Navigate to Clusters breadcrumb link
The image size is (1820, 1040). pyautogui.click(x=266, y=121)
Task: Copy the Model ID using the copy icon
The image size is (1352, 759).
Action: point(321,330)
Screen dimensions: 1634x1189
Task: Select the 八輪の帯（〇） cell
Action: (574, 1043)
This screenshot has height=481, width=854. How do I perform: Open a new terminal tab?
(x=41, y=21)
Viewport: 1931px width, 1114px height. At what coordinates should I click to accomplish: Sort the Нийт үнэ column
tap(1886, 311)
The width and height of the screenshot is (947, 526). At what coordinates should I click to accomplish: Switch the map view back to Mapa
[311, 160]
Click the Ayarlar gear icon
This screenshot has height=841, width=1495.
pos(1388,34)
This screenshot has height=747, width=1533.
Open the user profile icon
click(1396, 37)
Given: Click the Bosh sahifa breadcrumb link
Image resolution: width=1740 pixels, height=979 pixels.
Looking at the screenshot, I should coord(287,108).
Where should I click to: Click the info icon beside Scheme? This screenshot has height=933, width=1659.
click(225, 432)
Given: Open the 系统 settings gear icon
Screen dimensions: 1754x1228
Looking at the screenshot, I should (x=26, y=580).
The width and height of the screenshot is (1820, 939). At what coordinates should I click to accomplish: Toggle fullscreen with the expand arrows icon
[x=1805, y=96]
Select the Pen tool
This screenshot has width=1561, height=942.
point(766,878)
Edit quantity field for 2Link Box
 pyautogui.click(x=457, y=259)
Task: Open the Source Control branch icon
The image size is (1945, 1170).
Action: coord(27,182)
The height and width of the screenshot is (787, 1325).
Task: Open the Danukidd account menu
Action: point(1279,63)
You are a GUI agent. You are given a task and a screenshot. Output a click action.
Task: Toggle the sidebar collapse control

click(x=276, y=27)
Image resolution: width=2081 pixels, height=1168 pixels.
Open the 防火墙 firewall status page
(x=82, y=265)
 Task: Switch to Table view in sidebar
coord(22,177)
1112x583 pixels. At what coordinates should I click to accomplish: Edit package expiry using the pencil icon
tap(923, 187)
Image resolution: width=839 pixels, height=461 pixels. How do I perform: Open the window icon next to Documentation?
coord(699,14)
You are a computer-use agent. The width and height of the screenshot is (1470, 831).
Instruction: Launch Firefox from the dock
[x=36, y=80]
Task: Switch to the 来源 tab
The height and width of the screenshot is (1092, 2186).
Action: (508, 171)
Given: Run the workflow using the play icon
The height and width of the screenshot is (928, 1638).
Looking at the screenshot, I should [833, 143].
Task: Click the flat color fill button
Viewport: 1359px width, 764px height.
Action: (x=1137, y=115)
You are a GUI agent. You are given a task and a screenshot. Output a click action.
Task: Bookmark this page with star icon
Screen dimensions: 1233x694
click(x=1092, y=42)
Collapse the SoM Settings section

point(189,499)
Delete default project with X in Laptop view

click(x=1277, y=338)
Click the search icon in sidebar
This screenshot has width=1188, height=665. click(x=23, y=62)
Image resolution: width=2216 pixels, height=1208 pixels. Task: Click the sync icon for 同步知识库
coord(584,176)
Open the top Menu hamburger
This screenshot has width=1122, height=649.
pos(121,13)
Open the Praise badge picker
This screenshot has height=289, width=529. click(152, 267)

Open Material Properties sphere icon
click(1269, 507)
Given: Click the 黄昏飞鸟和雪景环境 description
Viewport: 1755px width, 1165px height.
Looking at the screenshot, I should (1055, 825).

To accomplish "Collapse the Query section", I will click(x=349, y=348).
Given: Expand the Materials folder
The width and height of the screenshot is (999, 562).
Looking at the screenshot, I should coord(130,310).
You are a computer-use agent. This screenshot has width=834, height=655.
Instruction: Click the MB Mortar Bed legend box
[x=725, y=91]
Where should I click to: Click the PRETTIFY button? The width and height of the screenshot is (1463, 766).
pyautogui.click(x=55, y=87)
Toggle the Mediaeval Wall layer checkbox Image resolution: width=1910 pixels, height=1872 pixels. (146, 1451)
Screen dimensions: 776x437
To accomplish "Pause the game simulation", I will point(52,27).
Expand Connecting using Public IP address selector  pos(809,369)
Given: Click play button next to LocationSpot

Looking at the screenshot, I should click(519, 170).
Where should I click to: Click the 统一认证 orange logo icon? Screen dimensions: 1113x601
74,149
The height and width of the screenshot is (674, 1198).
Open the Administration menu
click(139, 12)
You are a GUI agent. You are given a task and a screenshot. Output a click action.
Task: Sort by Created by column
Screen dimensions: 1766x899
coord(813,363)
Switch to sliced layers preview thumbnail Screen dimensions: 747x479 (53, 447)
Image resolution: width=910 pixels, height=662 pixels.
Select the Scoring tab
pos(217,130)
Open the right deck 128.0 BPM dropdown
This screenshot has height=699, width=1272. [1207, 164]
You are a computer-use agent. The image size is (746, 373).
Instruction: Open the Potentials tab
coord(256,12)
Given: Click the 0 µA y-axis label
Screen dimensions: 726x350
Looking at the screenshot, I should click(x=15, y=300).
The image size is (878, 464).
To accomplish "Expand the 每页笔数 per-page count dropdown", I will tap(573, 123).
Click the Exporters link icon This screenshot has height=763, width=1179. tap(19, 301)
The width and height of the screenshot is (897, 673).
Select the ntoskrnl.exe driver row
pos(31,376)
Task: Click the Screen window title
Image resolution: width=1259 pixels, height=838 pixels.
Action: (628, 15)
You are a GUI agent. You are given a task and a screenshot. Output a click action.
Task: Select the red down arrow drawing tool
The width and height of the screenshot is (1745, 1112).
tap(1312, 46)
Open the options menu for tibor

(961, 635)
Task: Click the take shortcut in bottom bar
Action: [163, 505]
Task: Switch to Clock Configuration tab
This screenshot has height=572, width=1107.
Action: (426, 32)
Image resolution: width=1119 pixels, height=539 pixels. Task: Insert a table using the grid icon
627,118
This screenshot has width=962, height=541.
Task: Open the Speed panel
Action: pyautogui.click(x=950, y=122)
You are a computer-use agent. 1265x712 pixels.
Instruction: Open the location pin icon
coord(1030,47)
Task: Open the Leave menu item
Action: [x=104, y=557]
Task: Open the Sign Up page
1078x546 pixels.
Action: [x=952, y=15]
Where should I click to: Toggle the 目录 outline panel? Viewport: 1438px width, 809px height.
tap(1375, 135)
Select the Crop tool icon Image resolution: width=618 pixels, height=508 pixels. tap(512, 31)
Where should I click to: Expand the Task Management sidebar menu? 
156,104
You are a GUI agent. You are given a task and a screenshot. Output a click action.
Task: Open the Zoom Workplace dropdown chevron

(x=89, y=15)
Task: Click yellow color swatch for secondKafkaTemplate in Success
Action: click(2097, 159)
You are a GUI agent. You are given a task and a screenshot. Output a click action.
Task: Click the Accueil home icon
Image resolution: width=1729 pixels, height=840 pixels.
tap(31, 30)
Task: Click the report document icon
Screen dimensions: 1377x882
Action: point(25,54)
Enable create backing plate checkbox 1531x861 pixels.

++++++

#### Task item:
Print each line of the data exactly as it was written.

#### Task result:
Navigate to Clusters breadcrumb link
The image size is (1820, 1040). pyautogui.click(x=266, y=121)
Task: Copy the Model ID using the copy icon
The image size is (1352, 759).
Action: point(321,330)
Screen dimensions: 1634x1189
Task: Select the 八輪の帯（〇） cell
Action: (574, 1043)
This screenshot has height=481, width=854. How do I perform: Open a new terminal tab?
(x=41, y=21)
Viewport: 1931px width, 1114px height. At what coordinates should I click to accomplish: Sort the Нийт үнэ column
tap(1886, 311)
The width and height of the screenshot is (947, 526). At what coordinates should I click to accomplish: Switch the map view back to Mapa
[311, 160]
Click the Ayarlar gear icon
This screenshot has height=841, width=1495.
pos(1388,34)
This screenshot has height=747, width=1533.
Open the user profile icon
click(1396, 37)
Given: Click the Bosh sahifa breadcrumb link
Image resolution: width=1740 pixels, height=979 pixels.
Looking at the screenshot, I should coord(287,108).
Where should I click to: Click the info icon beside Scheme? This screenshot has height=933, width=1659.
click(225, 432)
Given: Open the 系统 settings gear icon
Screen dimensions: 1754x1228
Looking at the screenshot, I should (x=26, y=580).
The width and height of the screenshot is (1820, 939). At what coordinates should I click to accomplish: Toggle fullscreen with the expand arrows icon
[x=1805, y=96]
Select the Pen tool
This screenshot has width=1561, height=942.
point(766,878)
Edit quantity field for 2Link Box
 pyautogui.click(x=457, y=259)
Task: Open the Source Control branch icon
The image size is (1945, 1170).
Action: coord(27,182)
The height and width of the screenshot is (787, 1325).
Task: Open the Danukidd account menu
Action: point(1279,63)
You are a GUI agent. You are given a task and a screenshot. Output a click action.
Task: Toggle the sidebar collapse control

click(x=276, y=27)
Image resolution: width=2081 pixels, height=1168 pixels.
Open the 防火墙 firewall status page
(x=82, y=265)
 Task: Switch to Table view in sidebar
coord(22,177)
1112x583 pixels. At what coordinates should I click to accomplish: Edit package expiry using the pencil icon
tap(923, 187)
Image resolution: width=839 pixels, height=461 pixels. How do I perform: Open the window icon next to Documentation?
coord(699,14)
You are a computer-use agent. The width and height of the screenshot is (1470, 831).
Instruction: Launch Firefox from the dock
[x=36, y=80]
Task: Switch to the 来源 tab
The height and width of the screenshot is (1092, 2186).
Action: (508, 171)
Given: Run the workflow using the play icon
The height and width of the screenshot is (928, 1638).
Looking at the screenshot, I should [833, 143].
Task: Click the flat color fill button
Viewport: 1359px width, 764px height.
Action: (x=1137, y=115)
You are a GUI agent. You are given a task and a screenshot. Output a click action.
Task: Bookmark this page with star icon
Screen dimensions: 1233x694
click(x=1092, y=42)
Collapse the SoM Settings section

point(189,499)
Delete default project with X in Laptop view

click(x=1277, y=338)
Click the search icon in sidebar
This screenshot has width=1188, height=665. click(x=23, y=62)
Image resolution: width=2216 pixels, height=1208 pixels. Task: Click the sync icon for 同步知识库
coord(584,176)
Open the top Menu hamburger
This screenshot has width=1122, height=649.
pos(121,13)
Open the Praise badge picker
This screenshot has height=289, width=529. click(152, 267)

Open Material Properties sphere icon
click(1269, 507)
Given: Click the 黄昏飞鸟和雪景环境 description
Viewport: 1755px width, 1165px height.
Looking at the screenshot, I should (1055, 825).

To accomplish "Collapse the Query section", I will click(x=349, y=348).
Given: Expand the Materials folder
The width and height of the screenshot is (999, 562).
Looking at the screenshot, I should coord(130,310).
You are a computer-use agent. This screenshot has width=834, height=655.
Instruction: Click the MB Mortar Bed legend box
[x=725, y=91]
Where should I click to: Click the PRETTIFY button? The width and height of the screenshot is (1463, 766).
pyautogui.click(x=55, y=87)
Toggle the Mediaeval Wall layer checkbox Image resolution: width=1910 pixels, height=1872 pixels. (146, 1451)
Screen dimensions: 776x437
To accomplish "Pause the game simulation", I will point(52,27).
Expand Connecting using Public IP address selector  pos(809,369)
Given: Click play button next to LocationSpot

Looking at the screenshot, I should click(519, 170).
Where should I click to: Click the 统一认证 orange logo icon? Screen dimensions: 1113x601
74,149
The height and width of the screenshot is (674, 1198).
Open the Administration menu
click(139, 12)
You are a GUI agent. You are given a task and a screenshot. Output a click action.
Task: Sort by Created by column
Screen dimensions: 1766x899
coord(813,363)
Switch to sliced layers preview thumbnail Screen dimensions: 747x479 (53, 447)
Image resolution: width=910 pixels, height=662 pixels.
Select the Scoring tab
pos(217,130)
Open the right deck 128.0 BPM dropdown
This screenshot has height=699, width=1272. [1207, 164]
You are a computer-use agent. The image size is (746, 373).
Instruction: Open the Potentials tab
coord(256,12)
Given: Click the 0 µA y-axis label
Screen dimensions: 726x350
Looking at the screenshot, I should click(x=15, y=300).
The image size is (878, 464).
To accomplish "Expand the 每页笔数 per-page count dropdown", I will tap(573, 123).
Click the Exporters link icon This screenshot has height=763, width=1179. tap(19, 301)
The width and height of the screenshot is (897, 673).
Select the ntoskrnl.exe driver row
pos(31,376)
Task: Click the Screen window title
Image resolution: width=1259 pixels, height=838 pixels.
Action: (628, 15)
You are a GUI agent. You are given a task and a screenshot. Output a click action.
Task: Select the red down arrow drawing tool
The width and height of the screenshot is (1745, 1112).
tap(1312, 46)
Open the options menu for tibor

(961, 635)
Task: Click the take shortcut in bottom bar
Action: [163, 505]
Task: Switch to Clock Configuration tab
This screenshot has height=572, width=1107.
Action: (426, 32)
Image resolution: width=1119 pixels, height=539 pixels. Task: Insert a table using the grid icon
627,118
This screenshot has width=962, height=541.
Task: Open the Speed panel
Action: pyautogui.click(x=950, y=122)
You are a computer-use agent. 1265x712 pixels.
Instruction: Open the location pin icon
coord(1030,47)
Task: Open the Leave menu item
Action: [x=104, y=557]
Task: Open the Sign Up page
1078x546 pixels.
Action: [x=952, y=15]
Where should I click to: Toggle the 目录 outline panel? Viewport: 1438px width, 809px height.
tap(1375, 135)
Select the Crop tool icon Image resolution: width=618 pixels, height=508 pixels. tap(512, 31)
Where should I click to: Expand the Task Management sidebar menu? 
156,104
You are a GUI agent. You are given a task and a screenshot. Output a click action.
Task: Open the Zoom Workplace dropdown chevron

(x=89, y=15)
Task: Click yellow color swatch for secondKafkaTemplate in Success
Action: click(2097, 159)
You are a GUI agent. You are given a task and a screenshot. Output a click action.
Task: Click the Accueil home icon
Image resolution: width=1729 pixels, height=840 pixels.
tap(31, 30)
Task: Click the report document icon
Screen dimensions: 1377x882
Action: point(25,54)
Enable create backing plate checkbox 1531x861 pixels.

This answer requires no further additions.